SOURCE MATERIAL:

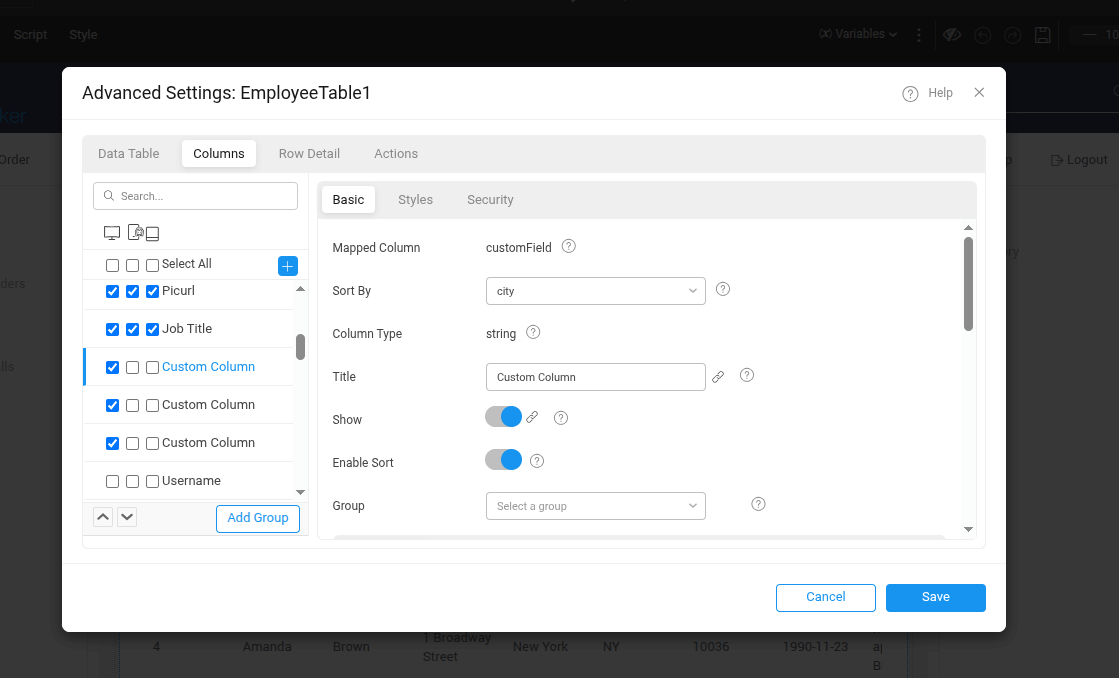Click the Undo icon in top toolbar
The width and height of the screenshot is (1119, 678).
982,34
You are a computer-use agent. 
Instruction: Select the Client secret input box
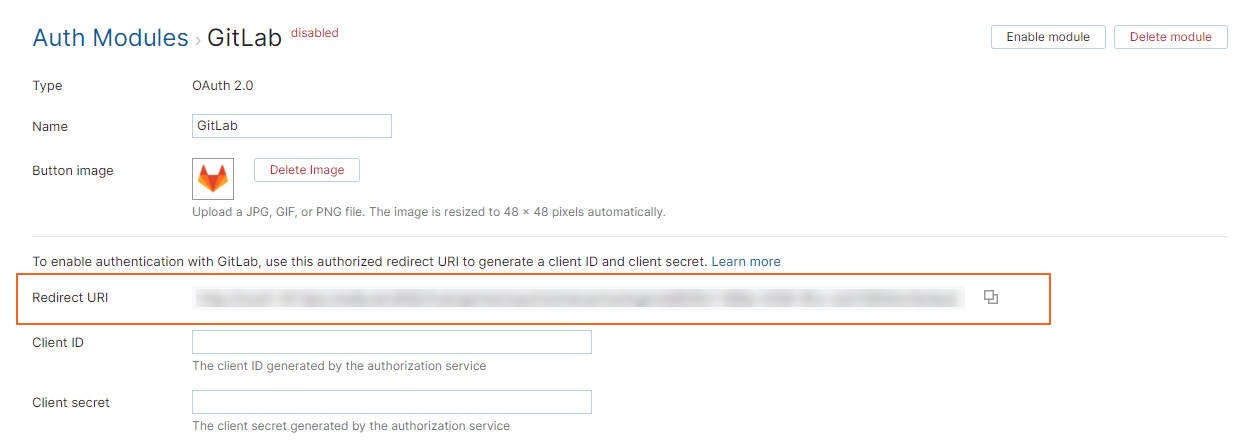391,402
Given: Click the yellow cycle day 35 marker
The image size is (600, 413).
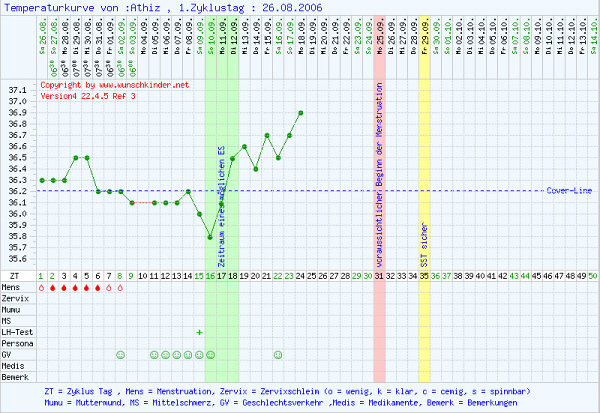Looking at the screenshot, I should (424, 275).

WHAT THIS TASK INVOLVES:
Print every line of the data above word for word, leaving out the pictures.

RESPONSE TO THIS TASK:
Click the Undo icon in top toolbar
The width and height of the screenshot is (1119, 678).
982,34
You are a computer-use agent. 
Instruction: Select the Client secret input box
391,402
Given: Click the yellow cycle day 35 marker
The image size is (600, 413).
Looking at the screenshot, I should (424, 275).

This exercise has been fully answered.